Information About tobacco
Tobacco quitlines that follow the evidence-based protocols set forth in the Public Health Service (PHS) Guideline are considered an allowable Medicaid administrative activity for the "proper and efficient" administration of the Medicaid state plan, to the extent that the quitline provides support to Medicaid beneficiaries under the auspices of the state Medicaid agency.
States can claim Federal Financial Participation (FFP) for quitline expenditures in accordance with the applicable cost principles under OMB Circular A-87. In order for states to claim expenditures related to quitlines as an administrative cost at the 50 percent Federal Medicaid matching rate, such claims may not duplicate costs that have been, or should have been, paid through another source. States can only claim FFP for the quitline to the degree that the quitline serves Medicaid beneficiaries. Allowable costs must also be allocated in accordance with the relative benefits received by the Medicaid program. For more information, see State Medicaid Director Letter #11-007, "New Medicaid Tobacco Cessation Services."
Steps will vary state by state, but here is an example of how a state can proceed:
Are Quitlines Cost Effective?
Quitlines are a cost-effective and efficient way to reach a large number of smokers. Studies indicate that for every smoker who quits in response to tobacco control measures, such as through a quitline, total health care costs over the next five years drop, on average, by approximately $2, 400. Additionally, quitlines are cost-efficient because they provide economies of scale by serving large numbers of tobacco users. Quitlines are able to offer resources to priority populations such as pregnant women, can deliver services to multi-lingual groups, and make large-scale promotional campaigns more feasible and effective.
Maryland - Quitline Example
Maryland's Department of Health and Mental Hygiene (DHMH), which includes the state public health and Medicaid programs, was one of the first states to obtain approval for a cost allocation plan to claim federal Medicaid administrative match for quitline activities. Medicaid's partnership with the public health agency in supporting the quitline has resulted in improved cessation services to Medicaid enrollees, improved sustainability for the quitline, and a demonstrated model of third-party reimbursement.
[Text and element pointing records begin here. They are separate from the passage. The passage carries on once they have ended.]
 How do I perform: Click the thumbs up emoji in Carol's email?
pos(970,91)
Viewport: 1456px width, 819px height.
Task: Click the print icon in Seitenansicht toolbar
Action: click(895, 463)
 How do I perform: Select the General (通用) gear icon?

The Maryland Tobacco Quitline serves both Medicaid and non-Medicaid populations. The Maryland Medicaid agency and the state tobacco quitline collaborated to develop and submit a cost allocation plan to the CMS for reimbursement of quitline services for Medicaid members as an administrative match. Upon calling the quitline, individuals are asked their insurance status and the name of their insurance carrier. Monthly client utilization data is compiled from an intake survey conducted when callers initiate service. Allowable reimbursement includes a 50 percent match of counseling expenditures for Medicaid callers, who currently make up about 30 percent of quitline users.
From July 2011 through June 2012, Maryland served 2, 108 Medicaid participants through the state quitline and has submitted administrative claims for $161, 542.55. This support came at a critical time for the quitline, as the overall call volume grew from 14, 132 inbound calls in state fiscal year 2011 to 18, 590 inbound calls in state fiscal year 2012.
Maryland's leadership in the quitline-Medicaid partnership has garnered interest by national colleagues. Maryland Department of Health and Mental Hygiene staff has presented on this partnership nationally, including a webinar in January 2012 for North American Quitline Consortium members, entitled, "Securing Federal Financial Participation for Quitline Services".